Assignment:
The copy should begin at the line containing "Click the phone number input field" and end at the last line of the material. Please reproduce those lines exactly and keep pictures out.

Data for analysis:

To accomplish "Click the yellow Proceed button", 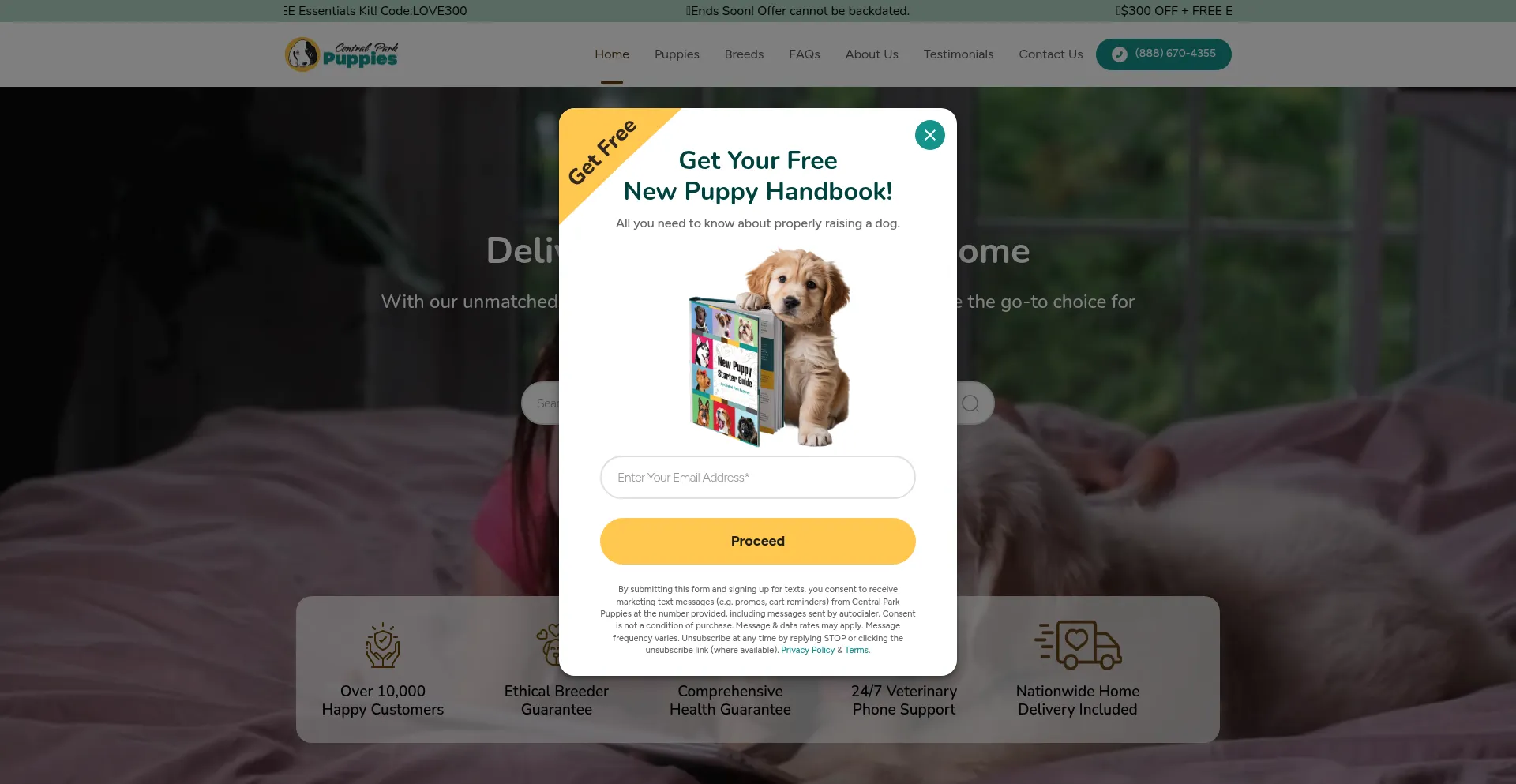I will [758, 542].
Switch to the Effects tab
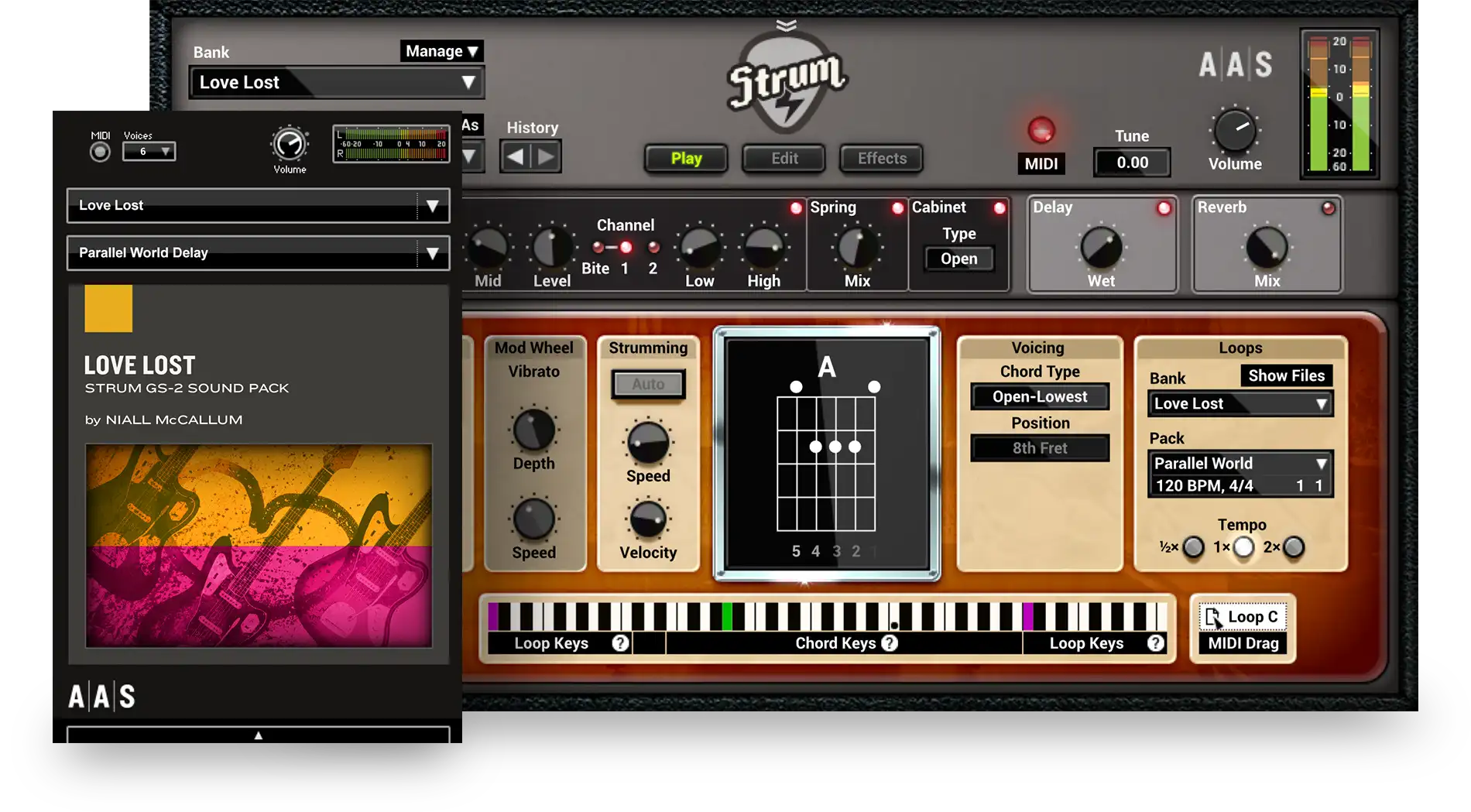Image resolution: width=1471 pixels, height=812 pixels. pyautogui.click(x=881, y=159)

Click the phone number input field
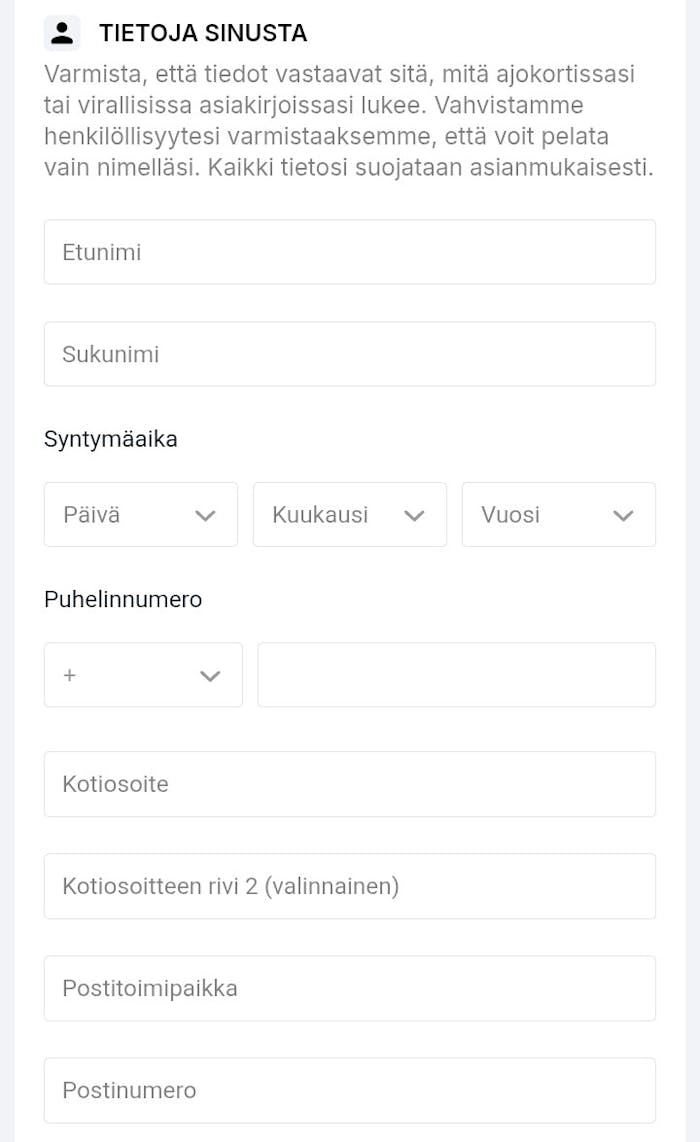[x=457, y=674]
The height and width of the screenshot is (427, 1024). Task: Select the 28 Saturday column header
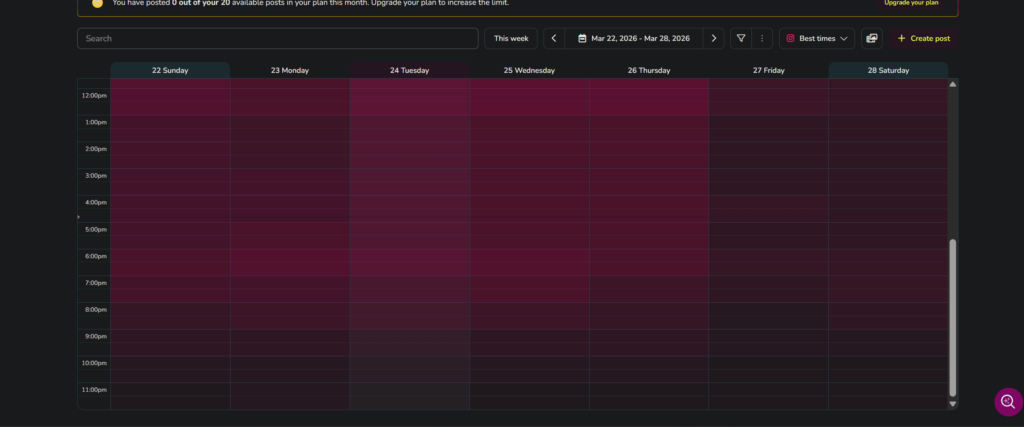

Your solution:
Click the phone number input field
[x=457, y=674]
The height and width of the screenshot is (427, 1024). Task: Select the 28 Saturday column header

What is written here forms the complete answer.